I dismissed 2005’s Sin City as grotesque, witless garbage that was not so much pseudo-noir as porno-noir. And, hilariously, the sequel isn’t nearly as bad largely because of its abandonment of grotesquerie for the proud adoption of my latter tag. There still is nasty business; involving fingers, eyeballs, and bone splinting with Christopher Lloyd (who, joy!, insists a character call him Doctor); but there’s less of an emphasis on sadistic cruelty. Instead the emphasis is on lingering on Eva Green’s tits long enough so that (to paraphrase David Mamet) half America could draw them from memory. Green should watch Angel Face to see an actual noir version of her character, because her constant nudity is at first unusual, then laughably stupid, before it becomes a game of stop-watch to see if she’s topless for more than 50% of her screen-time.

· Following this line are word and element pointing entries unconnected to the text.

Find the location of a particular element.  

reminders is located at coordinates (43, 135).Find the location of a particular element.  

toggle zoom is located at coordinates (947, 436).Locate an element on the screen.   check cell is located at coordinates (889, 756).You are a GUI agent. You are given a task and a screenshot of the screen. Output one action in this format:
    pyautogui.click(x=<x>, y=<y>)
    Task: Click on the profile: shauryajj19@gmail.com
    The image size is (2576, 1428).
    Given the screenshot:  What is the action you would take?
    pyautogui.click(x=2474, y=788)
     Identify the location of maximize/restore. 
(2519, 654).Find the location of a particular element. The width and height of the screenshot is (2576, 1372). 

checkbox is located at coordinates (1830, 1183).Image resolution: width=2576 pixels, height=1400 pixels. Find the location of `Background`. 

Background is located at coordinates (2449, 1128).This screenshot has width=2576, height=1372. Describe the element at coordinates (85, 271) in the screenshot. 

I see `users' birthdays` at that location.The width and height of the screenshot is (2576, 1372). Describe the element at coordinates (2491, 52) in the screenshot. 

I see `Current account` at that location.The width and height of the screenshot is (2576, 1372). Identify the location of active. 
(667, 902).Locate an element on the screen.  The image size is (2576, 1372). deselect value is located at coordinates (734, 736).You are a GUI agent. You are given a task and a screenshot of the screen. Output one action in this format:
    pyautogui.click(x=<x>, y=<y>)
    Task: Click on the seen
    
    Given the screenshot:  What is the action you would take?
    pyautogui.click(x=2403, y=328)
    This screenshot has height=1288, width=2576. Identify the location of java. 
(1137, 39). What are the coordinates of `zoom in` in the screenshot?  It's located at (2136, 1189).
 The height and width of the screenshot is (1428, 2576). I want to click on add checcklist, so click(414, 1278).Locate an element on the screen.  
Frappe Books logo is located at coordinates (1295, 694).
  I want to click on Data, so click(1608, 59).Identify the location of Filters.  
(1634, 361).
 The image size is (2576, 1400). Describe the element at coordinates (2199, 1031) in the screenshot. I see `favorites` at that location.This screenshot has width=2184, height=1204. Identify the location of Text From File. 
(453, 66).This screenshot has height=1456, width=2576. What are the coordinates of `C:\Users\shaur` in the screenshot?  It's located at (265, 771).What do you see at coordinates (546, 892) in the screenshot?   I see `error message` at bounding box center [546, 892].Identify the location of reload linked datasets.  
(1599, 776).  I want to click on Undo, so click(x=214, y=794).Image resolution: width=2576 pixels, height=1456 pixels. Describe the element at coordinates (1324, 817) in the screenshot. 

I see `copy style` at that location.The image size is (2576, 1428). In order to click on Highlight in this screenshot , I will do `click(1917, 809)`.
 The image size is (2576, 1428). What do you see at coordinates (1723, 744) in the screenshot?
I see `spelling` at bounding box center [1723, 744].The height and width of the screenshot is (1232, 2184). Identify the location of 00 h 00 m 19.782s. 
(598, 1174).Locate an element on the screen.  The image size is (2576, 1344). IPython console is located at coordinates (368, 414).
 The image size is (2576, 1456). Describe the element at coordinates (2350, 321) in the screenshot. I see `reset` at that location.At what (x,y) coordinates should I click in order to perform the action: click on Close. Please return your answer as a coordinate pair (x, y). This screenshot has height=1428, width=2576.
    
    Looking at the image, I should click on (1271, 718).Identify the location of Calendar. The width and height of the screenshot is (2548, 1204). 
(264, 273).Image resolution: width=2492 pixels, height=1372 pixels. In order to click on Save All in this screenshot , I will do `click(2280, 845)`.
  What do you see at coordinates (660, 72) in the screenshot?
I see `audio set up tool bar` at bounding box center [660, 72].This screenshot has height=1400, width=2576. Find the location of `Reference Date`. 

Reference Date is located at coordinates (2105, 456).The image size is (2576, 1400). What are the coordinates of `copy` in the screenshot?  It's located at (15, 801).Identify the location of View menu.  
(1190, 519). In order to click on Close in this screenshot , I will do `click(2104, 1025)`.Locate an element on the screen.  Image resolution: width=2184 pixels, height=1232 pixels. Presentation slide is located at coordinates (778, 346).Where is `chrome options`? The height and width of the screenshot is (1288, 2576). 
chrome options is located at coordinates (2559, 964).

Miller has written two new stories for this film, ill-serving JGL whose character really has no plan, and whose entire storyline is basically pointless. And ‘new’ is a strong term, because, like the original, this is incredibly repetitive stuff. Chandler used to have Marlowe get worked over real good once a book, Miller seems to have his characters get worked over good once a chapter. The violence is rendered more abstract this time round by greater recourse to white silhouettes, but Miller’s addiction to ultra-violence as the solution to all of life’s problems remains intact. Boothe is terribly one-note as Roark, but he has nothing to work with – Chandler or Paretsky can be opened on any page to find a zinger, Miller’s dialogue is unremittingly clunky. Sin City was an event, but the visuals don’t dazzle, they just highlight the poverty of writing behind them.

Sin City 2 is a less sadistically violent but more gratuitously sexualised (Juno Temple I’m looking at you…) reprise of its predecessor. It passes the time, but caveat emptor.